Wednesday, February 4, 2015

A Circus Act (Luca's Playground)

I am stealing this post in as L is entertained by his safari mobile. I reckon I have about 20 mins before he becomes fidgety - either bored, wet or needing to burp. In order to get anything done, I have to bounce L from contraption to contraption throughout the day when he is not feeding or sleeping so that he is diverted while I (try to) work. Sometimes, the plan falls through - such as the mobile that I had placed between two couch cushions in our temporary accommodation (we've moved the fam from NY to SF!) that stayed in place by the pressure of me sitting on one cushion, nearly falling on top of him when I moved without thinking, during my conversation with the clerk of the court in a Southern District case I'm litigating at the moment and resulting in some ambient acoustics for the young clerk (who may now think twice about early motherhood). Another diversion, which I can only use when reviewing (or buying more L diversions on Amazon), is to put on the Beatles or the Beach Boys, which L loves and have one of his plush friends, Benjamin the Bunny or Larry the Llama or Marius the Giraffe rock on to their beats, which employs one hand only and leaves the other to click through as needed. The baby bouncer provides some relief, but only works if Sir L can look at me while I am doing something interesting - which to him involves movement and definitely not typing. It worked great while we were moving as he he loved seeing me put things into boxes. A swing is on the way which purportedly will give me more time.
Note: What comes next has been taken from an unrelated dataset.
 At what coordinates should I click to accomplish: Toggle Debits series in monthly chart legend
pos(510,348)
In this way, as L goes from ride to ride in his playground throughout the day and mum goes about her deeds in bursts, a precious hour and change is achieved. I cut a deal with my hubby to be on duty for 90 mins in the morning or evening most days to get more work in. However, if I'm realistically going to continue my practice, now that the grandmothers are gone, we're going to have to find a breathing biped diversion. I'm very nervous about this, particularly as L has vesicoureteral reflux ie if he gets a UTI, he gets a kidney infection. We watch him like hawks and bathe him every time he poops. I worry that any sitter we employ would not be as diligent. That is my main and my professed concern as I know it sounds reasonable. I have other concerns, that I understand to be a little from left field, but that still gnaw at me. What if a sitter appears fantastic but is really a kidnapper? Or a sadist? Or has horrible grammar that influences the currently vulnerable linguistic wiring of my son? I trust the older he gets, the less panicked I will be, but I am prone to being a worry wart and may have to stalk any potential babysitter online to see if they are suitable for Sir L.
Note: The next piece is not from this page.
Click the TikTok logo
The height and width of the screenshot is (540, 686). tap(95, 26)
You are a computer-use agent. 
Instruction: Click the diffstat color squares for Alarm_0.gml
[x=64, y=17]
A lesser concern is the economics of the situation. Employing a babysitter while I bill is a no brainer. But what of employing a babysitter when I am not billing but doing what is necessary for my practice? This brings me back to my earlier point in a previous blog as to how important childcare is for women's career choices. Many women do not go back to work because by doing so, their whole salaries may go towards childcare and in such case, why have a stranger look after your heart and soul? The fact that there is no subsidized or government provided childcare is absurd.

L is starting to fidget and my time is nearly up. Next, we will go onto tasks that can be done by the both of us. I've become quite adept at doing things one handed, holding L with the other arm and that's saying something because before he was born, even doing things with two could be a hassle - I am terribly accident prone. Necessity is not only the mother of invention, but adaption too.
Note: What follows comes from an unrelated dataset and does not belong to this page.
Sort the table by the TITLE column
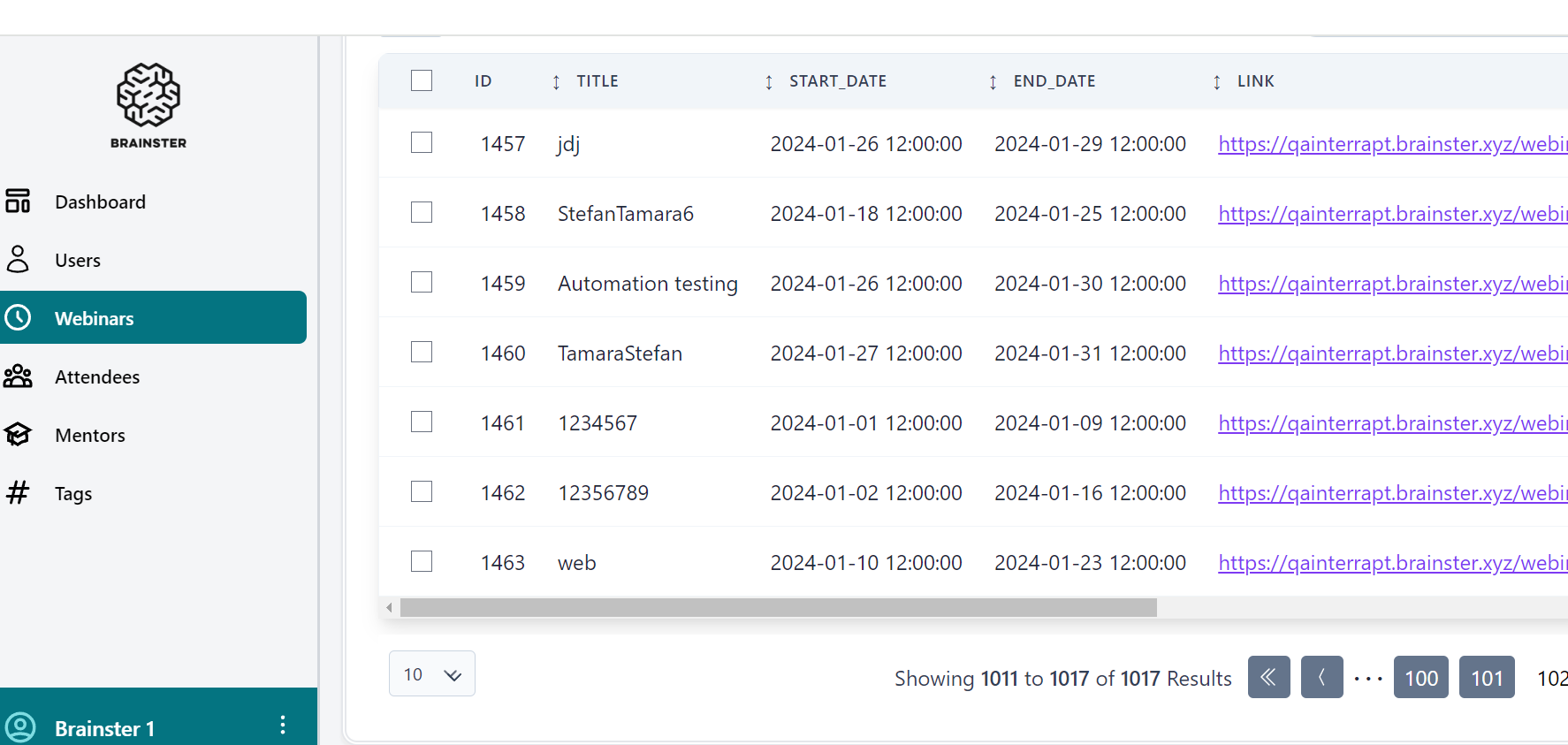 598,81
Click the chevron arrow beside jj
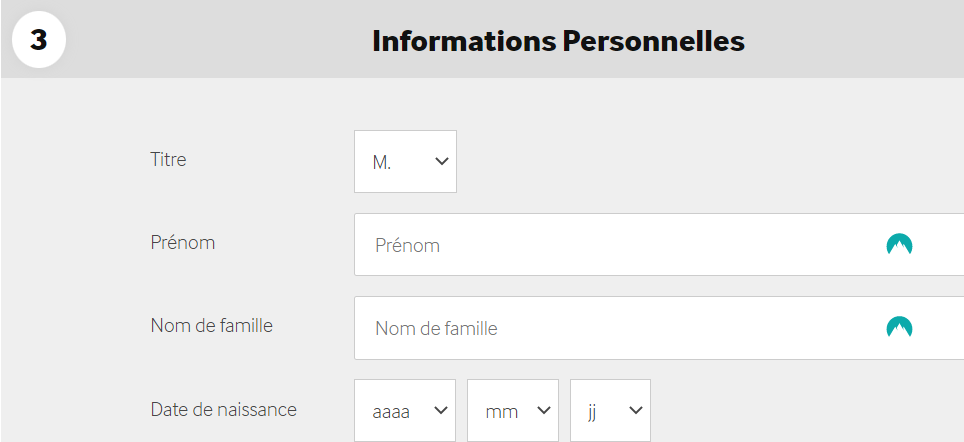The height and width of the screenshot is (442, 964). (636, 410)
After that, it'll be back to mama on the go-go, the full time circus act that has only one but devoted customer and who pays in gems of priceless smiles and gurgles. There's the slippery dip, where I hoist him up and slide him down my legs as I lie on my back and lift my legs up, the "aero ride" where I hold him flat as I stand and spin and many a puppet show and song and dance routine. I have my standard gigs and then I switch it up, but its's always go-go-go. It can be tiring but you can't beat that smile as a reward. It's worth the world to me.